My grandfather and I stopped at the bus station, and the elephant passed, slow, graceful, enchanted by the food in the young man’s hand. The moon threw a tangle of light into the long, soft hairs sticking up out of his trunk and under his chin. The mouth was open, and the tongue lay in it like a wet arm.
“No one will ever believe this,” I said.
My grandfather said: “What?”
“None of my friends will ever believe it.”
My grandfather looked at me like he’d never seen me before, like he couldn’t quite believe I was his. Even in our estrangement, he had never quite looked at me that way, and afterward he never did again.
“You must be joking,” he said. “Look around. Think for a moment. It’s the middle of the night, not a soul anywhere. In this city, at this time. Not a dog in the gutter. Empty. Except for this elephant – and you’re going to tell your idiot friends about it? Why? Do you think they’ll understand it? Do you think it will matter to them?”
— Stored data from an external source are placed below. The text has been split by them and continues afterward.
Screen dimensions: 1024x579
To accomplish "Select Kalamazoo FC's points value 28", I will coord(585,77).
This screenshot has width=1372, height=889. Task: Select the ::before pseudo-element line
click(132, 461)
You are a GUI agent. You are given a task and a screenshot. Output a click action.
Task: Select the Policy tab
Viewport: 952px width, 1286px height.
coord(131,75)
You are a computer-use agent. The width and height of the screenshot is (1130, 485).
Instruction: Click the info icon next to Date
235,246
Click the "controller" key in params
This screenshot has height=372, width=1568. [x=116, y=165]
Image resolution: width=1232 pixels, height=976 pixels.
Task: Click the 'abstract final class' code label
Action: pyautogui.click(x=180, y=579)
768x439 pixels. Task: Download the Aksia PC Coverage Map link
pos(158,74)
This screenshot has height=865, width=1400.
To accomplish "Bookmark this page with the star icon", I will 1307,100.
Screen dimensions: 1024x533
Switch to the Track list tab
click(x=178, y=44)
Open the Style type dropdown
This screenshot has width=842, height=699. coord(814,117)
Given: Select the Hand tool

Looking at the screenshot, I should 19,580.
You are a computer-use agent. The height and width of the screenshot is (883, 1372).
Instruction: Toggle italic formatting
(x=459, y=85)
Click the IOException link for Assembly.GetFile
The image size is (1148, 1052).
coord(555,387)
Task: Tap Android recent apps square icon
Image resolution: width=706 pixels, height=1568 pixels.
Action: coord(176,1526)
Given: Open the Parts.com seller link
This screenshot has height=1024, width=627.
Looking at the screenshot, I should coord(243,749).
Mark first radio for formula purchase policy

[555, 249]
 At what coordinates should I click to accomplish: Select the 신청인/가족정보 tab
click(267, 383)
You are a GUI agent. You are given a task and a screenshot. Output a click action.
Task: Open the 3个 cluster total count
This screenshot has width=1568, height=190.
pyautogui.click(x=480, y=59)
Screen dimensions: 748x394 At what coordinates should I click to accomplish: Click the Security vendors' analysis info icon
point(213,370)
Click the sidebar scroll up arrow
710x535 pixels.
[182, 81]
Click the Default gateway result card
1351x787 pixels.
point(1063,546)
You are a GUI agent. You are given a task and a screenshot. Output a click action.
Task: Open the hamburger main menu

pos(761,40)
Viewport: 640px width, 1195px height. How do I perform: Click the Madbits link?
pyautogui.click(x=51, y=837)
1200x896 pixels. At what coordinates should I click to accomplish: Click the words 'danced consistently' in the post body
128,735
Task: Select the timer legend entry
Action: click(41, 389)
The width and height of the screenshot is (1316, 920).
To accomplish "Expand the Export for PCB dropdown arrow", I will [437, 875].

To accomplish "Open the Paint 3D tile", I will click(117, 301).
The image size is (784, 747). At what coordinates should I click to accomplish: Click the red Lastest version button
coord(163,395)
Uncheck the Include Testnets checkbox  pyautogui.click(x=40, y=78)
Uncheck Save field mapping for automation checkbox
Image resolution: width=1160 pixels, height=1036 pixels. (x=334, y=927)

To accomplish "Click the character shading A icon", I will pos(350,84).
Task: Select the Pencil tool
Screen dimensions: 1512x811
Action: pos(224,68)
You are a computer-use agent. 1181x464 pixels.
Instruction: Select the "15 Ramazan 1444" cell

He left me behind and walked on after the elephant. I stood with my hands in my pockets. I felt my voice had fallen through and through me, and I couldn’t summon it back to tell him or myself anything at all. The elephant was moving forward along the Boulevard. I followed it. A block down, my grandfather had stopped beside a bench, was waiting for the elephant. I caught up with him first, and the two of us stood side by side, in silence, my face burning, his breath barely audible. The young man did not look at us again.
Eventually, my grandfather said: “You must understand, this is one of those moments.”
“One of those moments you keep to yourself.”